Molten salt electrolyte battery according to the present invention is characterised in that, described fluororesin contains at least a in polytetrafluoroethylene (PTFE), perfluoroalkoxy resin (PFA), fluorinated ethylene propylene (FEP) (FEP), ethylene-tetrafluoroethylene copolymer (ETFE), polychlorotrifluoroethylene (PCTFE), ethylene-chlorotrifluoro-ethylene copolymer (ECTFE) and polyvinylidene fluoride (PVDF).
In the present invention, usually known material is used as fluororesin, thus not only easy to manufacture, and can reduce manufacturing cost.
Molten salt electrolyte battery according to the present invention is characterised in that, described barrier film forms bag-shaped, and described positive pole is contained in respectively in described bag.
In the present invention, positive pole is contained in bag-shaped barrier film, thereby when barrier film being arranged between positive pole and negative pole, negative pole must be positioned at the two ends of the stacking direction of anodal and negative pole.
In addition, positive pole separates reliably with negative pole, thereby prevents short circuit, and also prevents from being dispersed in battery case from the active material that positive pole comes off.
(invention effect)
According to the present invention, with the mode at two ends replaces stacking positive pole and negative pole is contained in battery case so that negative pole is arranged in, simultaneously with the battery case insulation, and stacking positive pole/negative pole is interconnected respectively.
Therefore, the anodal insulated part that no longer contacts between positive pole/negative pole and battery case, thus even when the order of magnitude of the surface roughness of positive pole during greater than the order of magnitude of the thickness of insulated part, insulated part also can not be subject to the impact of anodal surface roughness.On the other hand, for negative pole, current-collector is formed by the metal with relative smooth surface with active material, thereby even when negative pole friction insulated part, the surface roughness of negative pole can not impact insulated part yet.Owing to regarding all positive poles and negative pole in battery case as a pair of positive pole and negative pole, so cell voltage can not change because of the interpolation of negative pole.
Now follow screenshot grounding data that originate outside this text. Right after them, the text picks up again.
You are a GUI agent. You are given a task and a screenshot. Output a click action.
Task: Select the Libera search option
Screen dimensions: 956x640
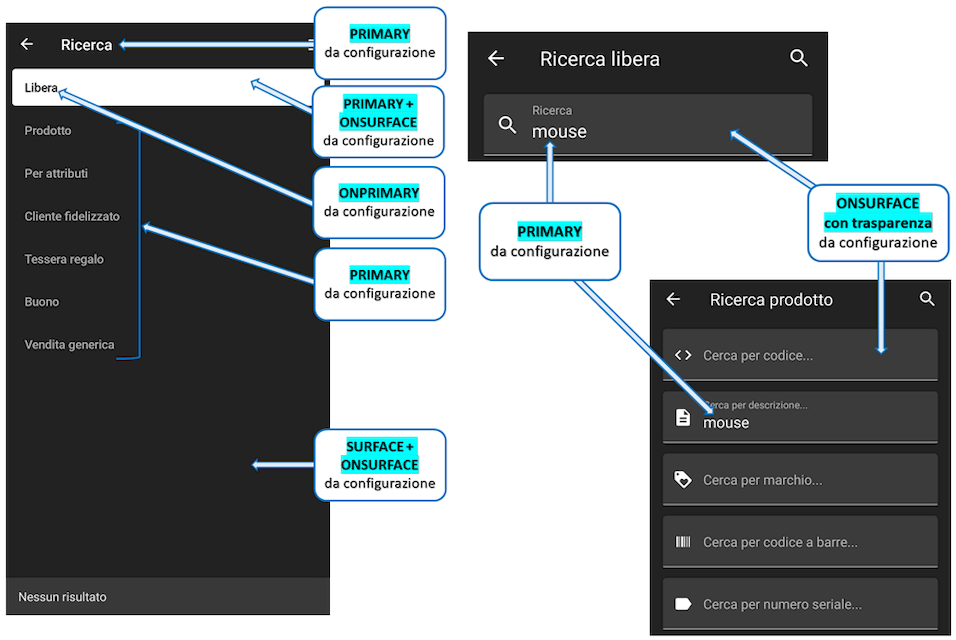pyautogui.click(x=42, y=88)
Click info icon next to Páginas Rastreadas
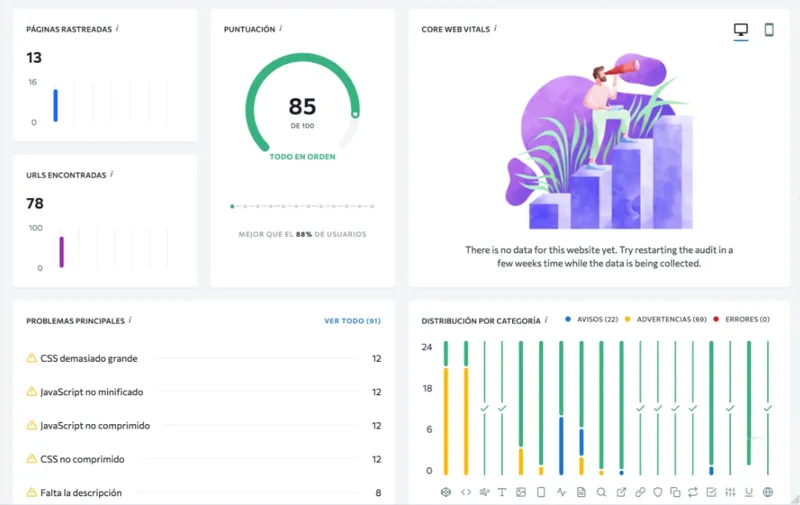 tap(117, 29)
Therefore, even when anodal and negative pole expansion/contraction, the insulated part in still can preventing battery case under the condition that does not change cell voltage breaks.
Description of drawings
Fig. 1 is the oblique view that schematically shows according to the structure of the major part of the molten salt electrolyte battery of embodiment of the present invention 1.
Fig. 2 is the cross-sectional view strength that schematically shows the structure of stacking generating element.
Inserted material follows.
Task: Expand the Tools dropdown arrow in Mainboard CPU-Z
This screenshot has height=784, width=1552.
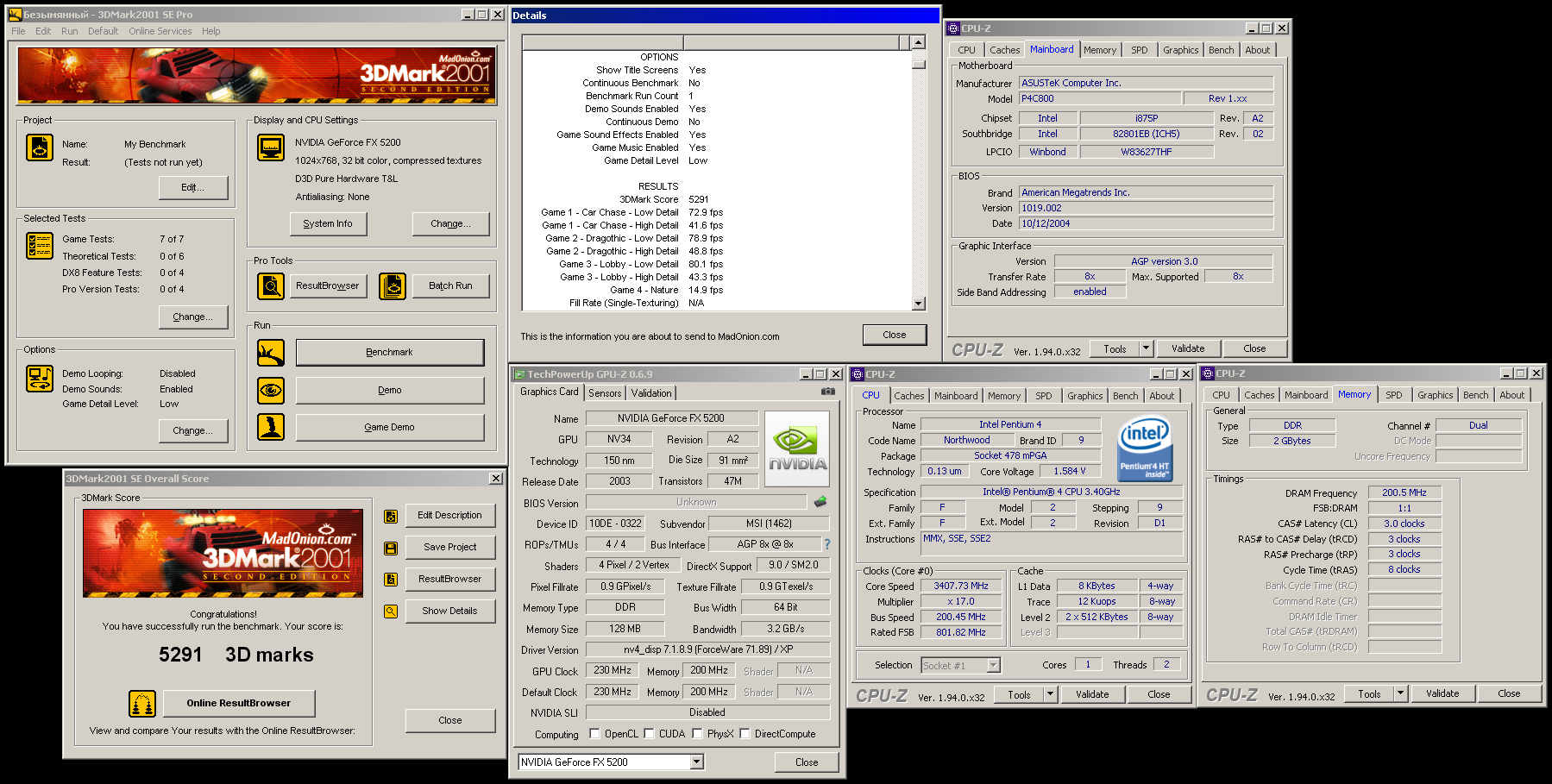Action: (x=1146, y=348)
Fig. 3 A is the top view that schematically shows according to the structure of the molten salt electrolyte battery of embodiment of the present invention 1.
Fig. 3 B is the longitudinal plane view that schematically shows the structure of molten salt electrolyte battery.
Fig. 4 is the side perspective view of a part that schematically shows the positive pole of horizontal.
Fig. 5 is the longitudinal plane view of a part that schematically shows the negative pole of horizontal.
Fig. 6 is the view profile that schematically shows the structure of the generating element stacking for the detect thickness variable quantity.
Fig. 7 is the cross-sectional view strength that schematically shows according to the structure of the stacking generating element of the molten salt electrolyte battery of embodiment of the present invention 2.
Embodiment
Hereinafter, the present invention is described in detail with reference to the accompanying drawing that shows embodiment of the present invention.
(execution mode 1)
Fig. 1 is the oblique view that schematically shows according to the structure of the major part of the molten salt electrolyte battery of embodiment of the present invention 1, Fig. 2 is the cross-sectional view strength that schematically shows the structure of stacking generating element, Fig. 3 A is the top view that schematically shows according to the structure of the molten salt electrolyte battery of embodiment of the present invention 1, and Fig. 3 B is the longitudinal plane view that schematically shows the structure of molten salt electrolyte battery.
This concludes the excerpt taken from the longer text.